秋山さん: 自分がやっているということもありますが、MaaS系などまちづくり系はもっと増えてほしいと思います。また、電力系にも興味がありますし、人的資本経営などに注目していることもあり人的資本と企業価値に関しても興味があります。

また、要件が決まりきっている案件よりも、自由度が高く「これで困っているのでどうですか?」と相談からスタートできる案件の方が嬉しいなと思っています。課題発見や解説作の策定などより上流から入れる案件があると理想的です。

ちなみに上流案件を増やすことは、私が所属しているサービス開発部のミッションにもなっており、今後はそれを強化して行きたいと考えています。

 

−ありがとうございます。社内についても少しお伺いしたいのですが、社内コミュニケーションはどのような雰囲気でしょうか?

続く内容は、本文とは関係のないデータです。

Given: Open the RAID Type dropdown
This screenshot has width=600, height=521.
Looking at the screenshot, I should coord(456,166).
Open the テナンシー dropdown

秋山さん: チャットでのコミュニケーションが活発です。雑談ネタから記事や活用できそうな情報の共有も盛んです。勉強会も盛んで、分科会なども頻繁に開催されています。

私も輪読会に参加しています。テーマとなる書籍を選び、著者に質問するなど、色々な取り組みをしています。

 

−勉強会は、他にどのようなものがあるのでしょうか?

秋山さん: アクセス解析やGA、データガバナンスや機械学習、統計など多岐に渡ります。資格取得向けの勉強会やTableauなどのBIツールの可視化をテーマとしたものなどもあり、データに関するものは大体あるように感じます。

過去の勉強会はアーカイブで見ることができるため、入社前に開催された勉強会も参照できる環境になっています。

 

−理想的な環境ですね。メンバー同士で飲みに行ったりなど、時間外やプライベートでの交流もあるのでしょうか?

秋山さん: もちろんあります。常駐先が同じであったり、部署が同じ人は比較的集まっているかなと感じます。

全社で集まる機会は月1回オンラインで集まる「帰社会」や、3ヶ月に1回オフラインで集まる懇親会などがあり、ワンシーズンに1回くらいは大人数での飲み会が企画されています。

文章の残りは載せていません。